第2 【事業の状況】

 

1 【事業等のリスク】

当第1四半期連結累計期間において、当四半期報告書に記載した事業の状況、経理の状況等に関する事項のうち、投資者の判断に重要な影響を及ぼす可能性のある事項の発生又は前事業年度の有価証券報告書に記載した「事業等のリスク」についての重要な変更はありません。
 なお、重要事象等は存在しておりません。

2 【経営上の重要な契約等】

当第1四半期連結会計期間において、経営上の重要な契約等の決定又は締結等はありません。

3 【財政状態、経営成績及びキャッシュ・フローの状況の分析】

文中の将来に関する事項は、当四半期連結会計期間の末日現在において当社グループが判断したものであります。

 

(1) 業績の状況

当第1四半期連結累計期間におけるわが国経済は、雇用環境の改善、輸出増や堅調な設備投資等により景気は緩やかな回復基調で推移いたしました。

また、海外におきましては、欧米経済は引き続き堅調に推移し、中国経済も景気減速に持ち直しがみられるものの、地政学リスクによる警戒感により、依然先行き不透明な状況が継続しております。

このような状況下、当社グループは、主にスマートフォン市場向け、自動車市場向け及び産業用機器市場向けのグローバル事業拡大を進めると共に高度化する市場ニーズへの更なる迅速な対応を目指し、高付加価値新製品の開発・販売・生産体制の強化を推進して参りました。
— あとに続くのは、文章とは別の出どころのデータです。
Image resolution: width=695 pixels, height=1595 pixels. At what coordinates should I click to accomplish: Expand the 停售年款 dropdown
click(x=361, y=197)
その結果、当第1四半期連結累計期間の売上高は294億67百万円(前年同四半期比6.6%増)、営業利益は70億36百万円(同1.0%減)、経常利益は73億98百万円(同2.3%増)、親会社株主に帰属する四半期純利益は50億62百万円(同4.3%減)となりました。

 

また、報告セグメントごとの業績を示しますと、次の通りであります。

[多極コネクタ]

当社の主力製品群であります多極コネクタは、丸形コネクタ、角形コネクタ、リボンケーブル用コネクタ、プリント基板用コネクタ、FPC(フレキシブル基板)用コネクタ、ナイロンコネクタ等多品種にわたります。

主としてスマートフォン、タブレットPC、通信機器、カーエレクトロニクス等の分野から計測・制御機器、FA機器及び医療機器などの産業用機器等の分野まで幅広く使用されているコネクタであり、今後の更なる高度情報通信ネットワーク化社会及び環境を考慮した省エネ化社会の進展とともに需要の拡大が見込まれております。

当第1四半期連結累計期間は、産業用機器市場向けビジネスや民生用機器向けビジネスの受注・売上が堅調に推移したため、売上高は250億65百万円(前年同四半期比9.5%増)、営業利益は65億38百万円(同2.5%減)となりました。

 

[同軸コネクタ]

同軸コネクタは、マイクロ波のような高周波信号を接続する特殊な高性能コネクタであり、主にマイクロ波通信機、衛星通信装置、電子計測器、またはスマートフォン及び伝送・交換装置等に使用されるコネクタであります。なお、光コネクタ、同軸スイッチもこの中に含んでおります。

当第1四半期連結累計期間は、売上高は29億71百万円(前年同四半期比2.4%増)、営業利益は4億32百万円(同21.0%増)となりました。

 

[その他]

以上のコネクタ製品以外の製品として干渉波EMS等の電子医療機器、マイクロスイッチ類及びコネクタ用治工具類を一括しております。

当第1四半期連結累計期間は、売上高は14億31百万円(前年同四半期比22.4%減)、営業利益は65百万円(同60.3%増)となりました。

 

 

(2) 財政状態の分析

当第1四半期連結会計期間末の総資産は、現金及び預金の増加などにより、前連結会計年度末に比べ26億97百万円増加して3,293億94百万円となりました。負債は支払手形及び買掛金の増加などにより、18億16百万円増加して322億18百万円となりました。また、純資産は、利益剰余金の増加などにより8億81百万円増加して2,971億75百万円となりました。この結果、自己資本比率は90.1%となり、前連結会計年度末と比べ0.5%減少しました。

 

(3) 研究開発活動

当社グループにおける当第1四半期連結累計期間の研究開発費は、19億68百万円であります。この他に研究開発活動の成果として、工具器具などの固定資産で計上したものが、9億33百万円あるため、合わせますと、研究開発費投資額は29億1百万円となります。

なお、当第1四半期連結累計期間において、当社グループの研究開発活動の状況に重要な変更はありません。